Aqualung is clearly superior on all accounts save Last.FM support, but I’m glad that Deadbeef, Goggles, and mpd are around to show other players how not to suck. I have to say that if mpd could play random files easily I’d probably be using that instead of anything else. Plus I don’t really want everything to be in a library before I can play it. Since I don’t typically use Linux for “real” music listening I sometimes pick Deadbeef’s or Goggles’ Last.FM submission over Aqualung’s technical superiority.

Basically, Deadbeef and Aqualung deliver what Quod Libet promises: “Are you sick of audio players that think they know how to organize your music for you? Do other media libraries choke and die after a mere 10,000 songs?” Goggles is a little too focused on its library for my taste, but it’s certainly not horrible. Still, the point is that I like Quod Libet’s philosophy better than Goggles’ philosophy. Quod Libet, meanwhile, does not deliver on its promise at all and it chokes horribly. I suspect it’s due to Python, because all Python-based players seem to suffer from the same defect.

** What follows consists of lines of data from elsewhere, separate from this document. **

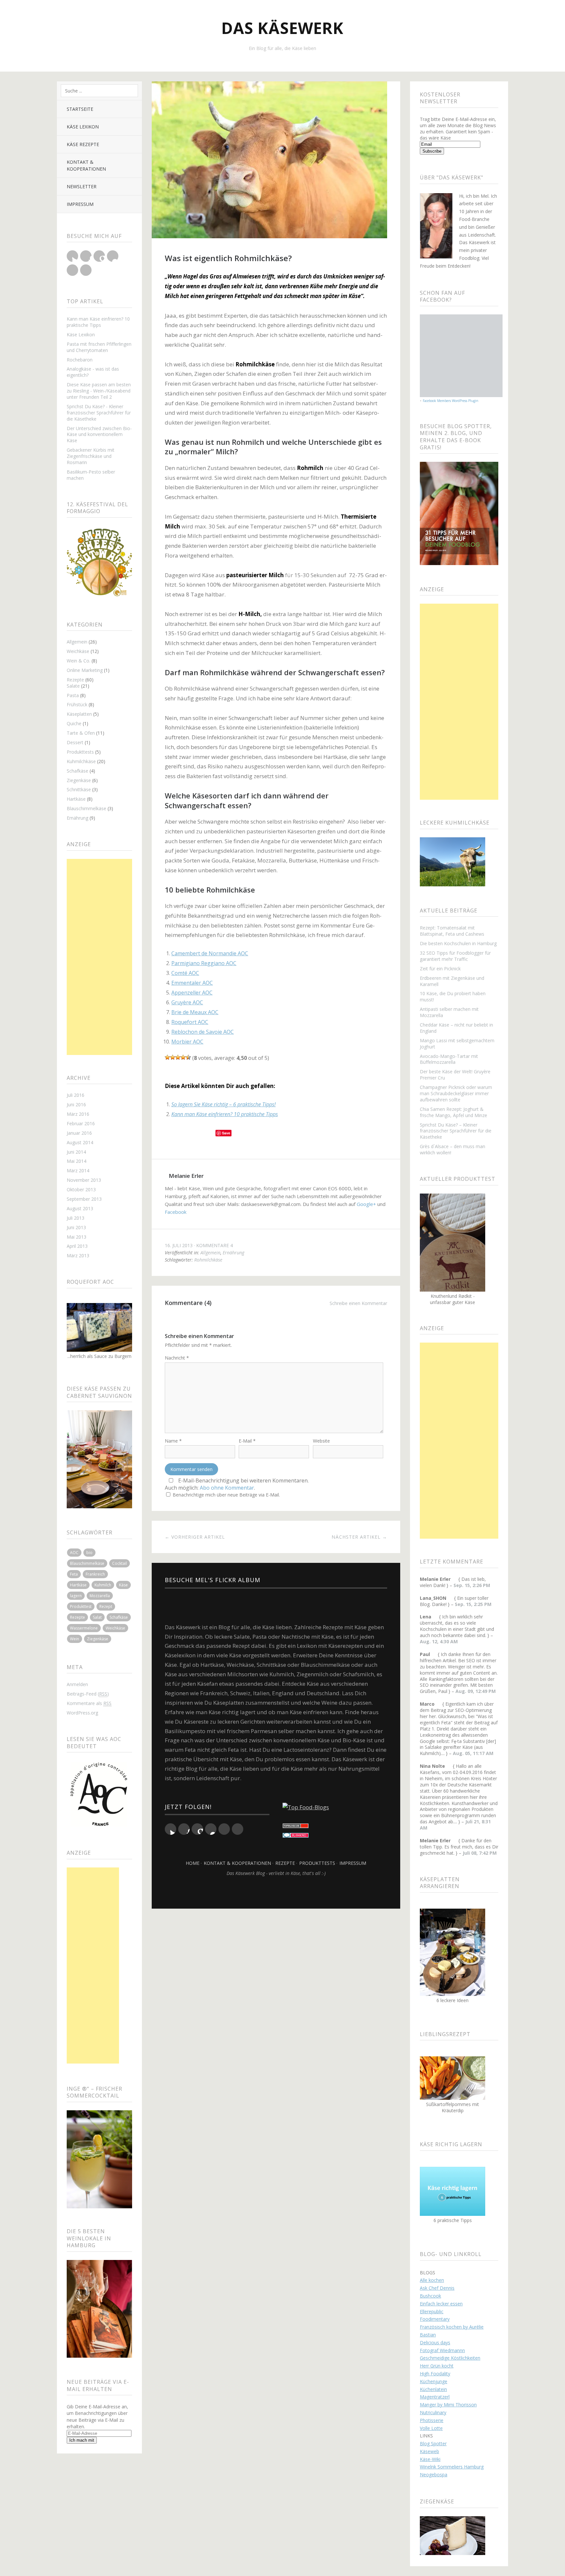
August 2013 (80, 1208)
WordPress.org (82, 1713)
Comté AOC (185, 973)
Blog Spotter (433, 2443)
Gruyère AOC (187, 1002)
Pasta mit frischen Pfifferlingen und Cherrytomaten (99, 347)
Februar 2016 (81, 1123)
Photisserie (431, 2420)
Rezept (105, 1606)
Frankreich (95, 1574)
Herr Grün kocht (437, 2366)
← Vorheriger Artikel (195, 1537)
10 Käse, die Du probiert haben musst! (453, 996)
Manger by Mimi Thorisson (448, 2404)
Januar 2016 (79, 1133)
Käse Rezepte (83, 144)
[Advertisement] (99, 957)
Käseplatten (79, 714)
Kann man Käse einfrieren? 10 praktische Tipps (98, 322)
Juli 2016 (75, 1095)
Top (276, 1892)
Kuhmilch (102, 1585)
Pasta (73, 695)
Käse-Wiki (430, 2459)
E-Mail (247, 1441)
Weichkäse (78, 651)
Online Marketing (85, 670)
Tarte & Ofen (81, 733)
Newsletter (81, 186)
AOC (74, 1552)
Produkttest (81, 1606)
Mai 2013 (76, 1237)
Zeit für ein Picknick (440, 968)
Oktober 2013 (81, 1189)
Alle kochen (432, 2280)
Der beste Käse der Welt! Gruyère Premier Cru (455, 1074)
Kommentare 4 (214, 1245)
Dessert (75, 742)
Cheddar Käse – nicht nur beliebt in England (456, 1028)
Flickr (112, 256)
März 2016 (78, 1114)
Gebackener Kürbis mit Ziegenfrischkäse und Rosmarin (90, 456)
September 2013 (84, 1199)
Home (192, 1863)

Finally, I must admit that I haven’t properly investigated terminal-based players such as cmus and MOC because I only found out about them recently, after I tried tons and tons of music players in order to end up with the list at the top of this post.

If you know any other players that more or less meet these requirements, particularly the playing back music well part, I’d love to hear them.